Sobre algunos proyectos
Qué 2010! Propuse tres o cuatro proyectos en un par de colegios donde trabajo y los resultados fueron diversos.
La conclusión final es que no tengo una conclusión final.
Siempre me pregunté qué hacemos ante un curso de 20 alumnos cuando hay 17 desinteresado de todo. ¿Proponemos proyectos?
No, decía siempre parte de mí. Claro hay que trabajar por esos tres alumnos decía “mi otro yo”.
Y entonces entraba en una discusión Platónica interna. Proponer proyectos es trabajar el doble, el triple, y todo por el mismo sueldo. ¿Vale? Que sé yo…
El trabajo en educación es muy difícil de medir. No es como el trabajo de un albañil. Un albañil empieza a trabajar y en un par de semanas ve su trabajo, la pared crece y crece. El trabajo de un docente casi nunca se ve. Uno realmente nunca sabrá qué, cuánto, de lo que se trabajó en clase sirvió.
A veces tengo ganas de no proponer nada. A veces sí. No tengo una conclusión, por lo menos en 2010. El año se va terminando y mis proyectos de este año ya fueron.
Algunos alumnos respondieron bien, otros nada. Ese es el problema, si uno pudiera elegir, elegiría trabajar solamente con ciertos alumnos…y ese es el otro gran problema, no se puede, un teórico de la educación me diría “no al contrario, esos alumnos son los que más necesitan del docente”…Y yo le respondería “dejateee de teorizar las problemáticas docente y anda a dar clases, deja de escribir teorías de la educación sin pisar un curso de ‘la nueva secundaria”’.
Lo bueno es que en las escuelas algunos de mis compañeros me apoyaron. Y mucho. Eso es importante. Y también los directivos, aunque en este caso sólo fue un apoyo moral. Y esto es importante, muchos directivos antes de ayudar ponen palos en la rueda. Pero no fue en mí caso durante este año. En las dos escuelas-en la tercera donde trabajo,por suerte, casi no existo-donde propuse cosas no tuve contras de los directivos. Y eso lo valoro.
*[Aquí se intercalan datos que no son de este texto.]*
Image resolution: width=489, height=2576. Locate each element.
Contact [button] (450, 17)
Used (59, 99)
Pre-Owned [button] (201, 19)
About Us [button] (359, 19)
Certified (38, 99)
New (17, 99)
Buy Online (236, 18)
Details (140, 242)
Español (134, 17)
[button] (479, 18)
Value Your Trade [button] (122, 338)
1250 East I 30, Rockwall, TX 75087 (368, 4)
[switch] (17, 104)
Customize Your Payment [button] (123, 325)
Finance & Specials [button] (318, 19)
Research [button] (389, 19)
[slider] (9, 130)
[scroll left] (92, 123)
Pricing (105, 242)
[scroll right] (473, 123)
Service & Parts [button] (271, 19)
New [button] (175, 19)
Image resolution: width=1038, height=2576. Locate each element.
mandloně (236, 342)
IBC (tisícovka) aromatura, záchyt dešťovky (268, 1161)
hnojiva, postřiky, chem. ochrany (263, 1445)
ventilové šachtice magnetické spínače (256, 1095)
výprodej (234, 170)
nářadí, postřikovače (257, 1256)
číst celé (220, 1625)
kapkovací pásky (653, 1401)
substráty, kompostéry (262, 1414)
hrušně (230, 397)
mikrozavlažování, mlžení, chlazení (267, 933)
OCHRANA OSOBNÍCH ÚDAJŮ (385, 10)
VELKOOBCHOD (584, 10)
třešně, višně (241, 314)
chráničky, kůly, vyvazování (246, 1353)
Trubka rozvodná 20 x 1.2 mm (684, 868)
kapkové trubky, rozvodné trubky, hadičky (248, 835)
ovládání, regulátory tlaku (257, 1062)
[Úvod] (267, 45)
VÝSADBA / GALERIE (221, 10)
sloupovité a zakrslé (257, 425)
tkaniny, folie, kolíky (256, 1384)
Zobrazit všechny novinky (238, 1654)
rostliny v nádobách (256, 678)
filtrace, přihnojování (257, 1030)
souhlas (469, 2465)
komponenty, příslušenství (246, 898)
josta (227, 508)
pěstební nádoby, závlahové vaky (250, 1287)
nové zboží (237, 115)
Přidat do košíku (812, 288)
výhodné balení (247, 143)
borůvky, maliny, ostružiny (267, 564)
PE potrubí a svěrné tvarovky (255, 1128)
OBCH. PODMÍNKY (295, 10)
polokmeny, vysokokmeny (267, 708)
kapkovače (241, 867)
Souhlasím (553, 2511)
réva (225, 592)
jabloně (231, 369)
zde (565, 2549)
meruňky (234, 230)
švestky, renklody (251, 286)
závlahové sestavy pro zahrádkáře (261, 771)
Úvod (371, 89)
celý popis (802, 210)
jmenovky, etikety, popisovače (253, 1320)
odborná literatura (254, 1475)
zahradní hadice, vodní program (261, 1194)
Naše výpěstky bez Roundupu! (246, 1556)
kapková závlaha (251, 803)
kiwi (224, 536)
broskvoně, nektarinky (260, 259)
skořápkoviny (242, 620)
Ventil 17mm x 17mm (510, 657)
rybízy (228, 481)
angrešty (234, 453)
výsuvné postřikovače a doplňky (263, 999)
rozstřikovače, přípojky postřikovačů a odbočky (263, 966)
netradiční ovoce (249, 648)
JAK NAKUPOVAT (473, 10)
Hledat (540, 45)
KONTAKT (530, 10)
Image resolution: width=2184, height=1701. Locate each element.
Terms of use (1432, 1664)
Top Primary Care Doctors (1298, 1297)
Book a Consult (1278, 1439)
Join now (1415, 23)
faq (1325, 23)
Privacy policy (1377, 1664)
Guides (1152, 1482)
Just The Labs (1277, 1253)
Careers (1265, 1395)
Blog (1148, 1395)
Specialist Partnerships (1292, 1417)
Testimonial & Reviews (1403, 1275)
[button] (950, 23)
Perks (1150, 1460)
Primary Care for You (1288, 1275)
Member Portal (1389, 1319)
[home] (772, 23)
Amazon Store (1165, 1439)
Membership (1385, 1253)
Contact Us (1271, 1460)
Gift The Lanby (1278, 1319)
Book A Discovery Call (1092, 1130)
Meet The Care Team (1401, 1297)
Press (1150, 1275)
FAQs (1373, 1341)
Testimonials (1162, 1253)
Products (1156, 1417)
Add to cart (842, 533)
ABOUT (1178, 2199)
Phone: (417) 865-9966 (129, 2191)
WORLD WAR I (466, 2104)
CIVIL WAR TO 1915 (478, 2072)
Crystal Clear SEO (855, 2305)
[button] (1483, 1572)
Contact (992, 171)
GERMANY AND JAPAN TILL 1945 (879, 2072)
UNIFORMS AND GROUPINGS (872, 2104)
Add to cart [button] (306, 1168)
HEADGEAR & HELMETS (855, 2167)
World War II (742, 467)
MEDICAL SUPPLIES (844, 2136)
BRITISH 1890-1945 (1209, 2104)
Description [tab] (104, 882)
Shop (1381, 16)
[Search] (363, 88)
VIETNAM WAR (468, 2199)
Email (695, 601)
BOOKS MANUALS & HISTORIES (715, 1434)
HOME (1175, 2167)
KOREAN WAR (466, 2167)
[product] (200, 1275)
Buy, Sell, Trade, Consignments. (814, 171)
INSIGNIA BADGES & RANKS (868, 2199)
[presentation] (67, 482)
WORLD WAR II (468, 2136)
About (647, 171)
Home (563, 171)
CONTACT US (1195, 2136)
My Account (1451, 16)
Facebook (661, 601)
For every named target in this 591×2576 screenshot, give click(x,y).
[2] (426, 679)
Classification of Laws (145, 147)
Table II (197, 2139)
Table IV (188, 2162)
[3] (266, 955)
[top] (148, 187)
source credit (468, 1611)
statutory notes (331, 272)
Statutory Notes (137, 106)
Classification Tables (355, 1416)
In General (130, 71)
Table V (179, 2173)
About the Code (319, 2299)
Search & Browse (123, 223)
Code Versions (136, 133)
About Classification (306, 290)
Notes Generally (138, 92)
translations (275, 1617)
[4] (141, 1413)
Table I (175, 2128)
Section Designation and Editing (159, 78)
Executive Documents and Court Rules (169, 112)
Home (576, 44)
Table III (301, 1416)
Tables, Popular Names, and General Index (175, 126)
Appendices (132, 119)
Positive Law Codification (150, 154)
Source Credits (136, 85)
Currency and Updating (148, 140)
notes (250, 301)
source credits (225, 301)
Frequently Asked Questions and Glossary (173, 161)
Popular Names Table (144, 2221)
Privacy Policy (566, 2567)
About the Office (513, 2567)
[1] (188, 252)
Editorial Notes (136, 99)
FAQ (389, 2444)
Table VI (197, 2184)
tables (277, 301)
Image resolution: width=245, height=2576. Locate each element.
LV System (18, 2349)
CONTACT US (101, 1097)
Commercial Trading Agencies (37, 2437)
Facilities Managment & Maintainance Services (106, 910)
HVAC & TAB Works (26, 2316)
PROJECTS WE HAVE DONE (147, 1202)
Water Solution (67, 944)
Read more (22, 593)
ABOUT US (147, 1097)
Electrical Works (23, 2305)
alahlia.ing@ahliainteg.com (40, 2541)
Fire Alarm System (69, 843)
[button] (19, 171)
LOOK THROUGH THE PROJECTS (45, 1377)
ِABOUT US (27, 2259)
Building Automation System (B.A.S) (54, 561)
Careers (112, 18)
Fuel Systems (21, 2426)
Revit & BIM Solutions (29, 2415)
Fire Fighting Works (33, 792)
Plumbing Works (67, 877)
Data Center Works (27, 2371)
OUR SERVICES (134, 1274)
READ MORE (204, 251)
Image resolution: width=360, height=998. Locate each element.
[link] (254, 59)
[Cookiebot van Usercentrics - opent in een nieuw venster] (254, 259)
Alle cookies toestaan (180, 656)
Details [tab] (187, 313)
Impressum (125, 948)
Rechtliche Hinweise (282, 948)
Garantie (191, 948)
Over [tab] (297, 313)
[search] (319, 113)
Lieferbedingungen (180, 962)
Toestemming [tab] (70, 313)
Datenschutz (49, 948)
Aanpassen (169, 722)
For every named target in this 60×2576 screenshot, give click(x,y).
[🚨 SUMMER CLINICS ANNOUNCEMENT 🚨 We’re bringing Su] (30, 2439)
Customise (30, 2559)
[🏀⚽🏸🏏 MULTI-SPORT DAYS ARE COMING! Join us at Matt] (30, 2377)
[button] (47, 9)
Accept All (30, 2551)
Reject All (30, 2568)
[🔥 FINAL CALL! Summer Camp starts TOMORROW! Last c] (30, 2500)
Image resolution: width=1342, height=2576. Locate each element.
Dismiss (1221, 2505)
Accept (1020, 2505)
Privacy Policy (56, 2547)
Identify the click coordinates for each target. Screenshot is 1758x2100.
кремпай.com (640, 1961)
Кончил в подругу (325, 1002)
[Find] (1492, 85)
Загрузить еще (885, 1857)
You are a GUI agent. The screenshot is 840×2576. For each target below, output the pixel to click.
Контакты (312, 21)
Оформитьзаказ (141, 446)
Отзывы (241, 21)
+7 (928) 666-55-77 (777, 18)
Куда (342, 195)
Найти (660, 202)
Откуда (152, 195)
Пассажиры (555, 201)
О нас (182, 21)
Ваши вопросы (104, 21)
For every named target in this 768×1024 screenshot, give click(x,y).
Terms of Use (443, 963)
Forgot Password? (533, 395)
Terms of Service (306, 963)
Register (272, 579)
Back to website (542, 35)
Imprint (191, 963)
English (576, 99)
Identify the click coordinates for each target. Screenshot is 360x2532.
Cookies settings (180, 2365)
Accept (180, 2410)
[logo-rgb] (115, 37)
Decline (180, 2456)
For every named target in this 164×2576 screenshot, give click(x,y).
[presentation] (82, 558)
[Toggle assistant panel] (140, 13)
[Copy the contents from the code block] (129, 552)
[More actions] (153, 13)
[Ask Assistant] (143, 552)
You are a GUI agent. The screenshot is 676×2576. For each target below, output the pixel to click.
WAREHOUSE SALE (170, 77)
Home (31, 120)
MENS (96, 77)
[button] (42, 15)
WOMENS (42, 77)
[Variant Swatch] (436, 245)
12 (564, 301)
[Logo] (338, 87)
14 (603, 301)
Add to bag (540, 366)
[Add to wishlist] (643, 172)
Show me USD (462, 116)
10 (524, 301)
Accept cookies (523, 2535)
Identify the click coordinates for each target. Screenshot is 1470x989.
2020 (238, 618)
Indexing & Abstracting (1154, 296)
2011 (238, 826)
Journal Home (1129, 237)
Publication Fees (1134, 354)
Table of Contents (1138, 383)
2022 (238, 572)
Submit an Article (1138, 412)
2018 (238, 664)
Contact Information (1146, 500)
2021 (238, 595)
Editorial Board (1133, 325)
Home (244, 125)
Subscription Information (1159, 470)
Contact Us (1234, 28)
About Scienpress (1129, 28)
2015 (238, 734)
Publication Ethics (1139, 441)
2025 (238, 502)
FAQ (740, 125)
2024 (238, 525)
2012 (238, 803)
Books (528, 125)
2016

¿Seguir entonces con los proyectos el año que viene? Lo voy a pensar. Sigue mi debate interno. Sigo pensando muchas veces que no vale la pena. Pasar una película a un curso implica verla nuevamente-y a veces no quiero-preparar un t/p, corregirlo…todo por el mismo sueldo y muchos alumnos se aburren al verla. Eso me bajonea. Por más que a algunos chicos-3 ó 4 por curso-se interesen.
Pero en líneas generales bien. Bien por mis compañeros, bien, sentí apoyo. Y claro tenía/tengo otros proyectos, pero esa es otra historia, para eso ya necesitaría ser directivo. No gracias. Prefiero que queden solamente en hipótesis. Siendo directivo puedo terminar en “El Frente de la Educación para la victoria”. No gracias.
La única conclusión a la que llegué fue que todo trabajo /proyecto/muestra debe ser evaluado. Es la única manera de interesar a los alumnos. La mayoría de ellos ya entendió el capitalismo, donde todo en la sociedad se mueve por beneficio, Y el beneficio en este caso es ganarse una nota.
En todo curso hay tres o cuatro alumnos que se interesan, y muchos que no se interesan en nada, incluso con la nota. Están. No les importa si se llevan o no la materia. Y en el medio hay alumnos que dudan, hacen o no un trabajo según la ocasión. Entonces calificar todo lo que uno hace es para enganchar a esos indecisos. Y resulta. Siempre se engancha a algunos. Nunca entonces pasar una película sin trabajarla antes, sin pedir un t/p, porque solamente terminarán aprovechando esa película tres o cuatro. Con un t/p con nota serán siempre algunos más.
Pero volviendo a los proyectos, mucho trabajo/dinero por el mismo sueldo. ¿Se dan cuenta por que propongo que tengamos solamente 15 módulos y otros 10 para trabajos institucionales? Sería otra cosa. ¿No?.
Chau
La primera condición para que yo piense distinto es aceptar que mis colegas puedan pensar distinto. Por eso no espero que estén de acuerdo con lo que haga o deje de hacer el año que vienen con los proyectos. Son subjetividades, solamente eso.